20只接種NCI-H446細胞懸液的裸鼠中，1只裸鼠于操作過程中死亡，15只裸鼠成功成瘤，成瘤率為78.9%（15/19）。腫瘤組織在蘇木精-伊紅（hematoxylin-eosin，HE）染色下可見小于靜止期小淋巴細胞大小的腫瘤細胞，其形態具有圓形、卵圓形或梭形核，細胞質稀少，細胞核內染色質呈細顆粒狀，核仁缺乏或不明顯，細胞邊界不清，可見核切跡，核分裂數高（圖1）。成瘤組織病理學形態與NCI-H446細胞腫瘤病理學形態大致相同，說明造模成功。

圖1 裸鼠成瘤組織的病理切片（HE染色，×200）

2.2 基因擴展效率分析

取同一標準HSG、WNT5A、WNT11及β-actin基因的cDNA模板，進行1倍、10倍、100倍濃度稀釋，分別在同一擴展體系下進行基因擴展，結果顯示：HSG、WNT5A、WNT11及β-actin基因的擴展效率均為89.25%，r2=0.993；各指標均無引物二聚體以及非特異性擴增高峰的出現，引物設計合理，特異性較高。

2.3 HSG、WNT 5 A及WNT11基因的表達水平

以癌旁組織為對照，成瘤組織中HSG基因的相對表達量明顯降低，為（0.79±0.23），WNT5A、WNT11基因的相對表達量明顯增高，分別為（6.62±1.45）、（4.80±1.74），差異均有統計學意義（P＜0.01）。

3 討論

HSG基因由中國學者陳光慧發現，其編碼產物HSG/MFN2可以通過抑制ERK/MAPK信號轉導通路使細胞周期停滯在G0/G1期。HSG基因定位于人1號染色體短臂36.22，該區域易發生基因突變，出現異位或缺失[5]。相關研究表明，HSG基因通過影響線粒體融合度及活動性而參與細胞分化過程[6]。進年來，HSG基因作為一個抑癌基因逐漸被人們重視[7]。也有研究證明，HSG基因具有抑制腫瘤細胞增殖和促進腫瘤細胞凋亡的作用[8]。HSG基因與腫瘤轉移有關[9-11]。本研究結果顯示，成瘤組織中HSG基因的相對表達量明顯低于癌旁組織（P＜0.01），表明HSG具有抗腫瘤效應，可能為潛在的抑癌基因[12-13]，為小細胞肺癌的早期治療提供靶點。

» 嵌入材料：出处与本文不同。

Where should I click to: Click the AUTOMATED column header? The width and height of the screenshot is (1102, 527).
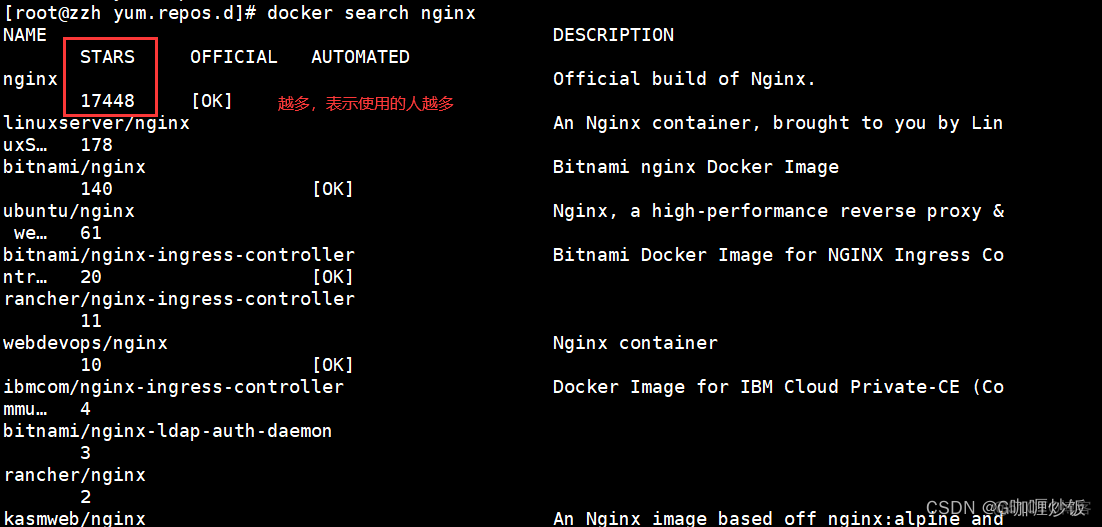[x=360, y=57]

WNT/Ca2+信號通路屬于WNT信號通路中的非經典通路之一，激活該通路的關鍵蛋白有WNT5A、WNT11，該通路被激活后可引起細胞內Ca2+濃度增加和Ca2+敏感信號成分的激活，以調節細胞黏著和細胞運動。WNT5A在各器官腫瘤發展過程中起到重要的作用，在各系統腫瘤組織中都有較高表達[14-15]。相關研究表明，WNT信號異常激活與拮抗基因SFRP的缺失或啟動子的甲基化導致基因沉默或表達下調有關[16]。本研究結果顯示，WNT5A、WNT11在成瘤組織中的表達水平明顯增高，表明WNT/Ca2+信號通路在成瘤組織中大量開放，并參與成瘤的過程。

綜上所述，HSG基因表達水平降低及WNT/Ca2+信號通路大量開放共同作用，可以促進小細胞肺癌細胞的生長及轉移。但本研究因受實驗經費影響，實驗樣本較小，未進行相關蛋白檢測，因此本實驗結果僅為后續相關實驗提供有限參考。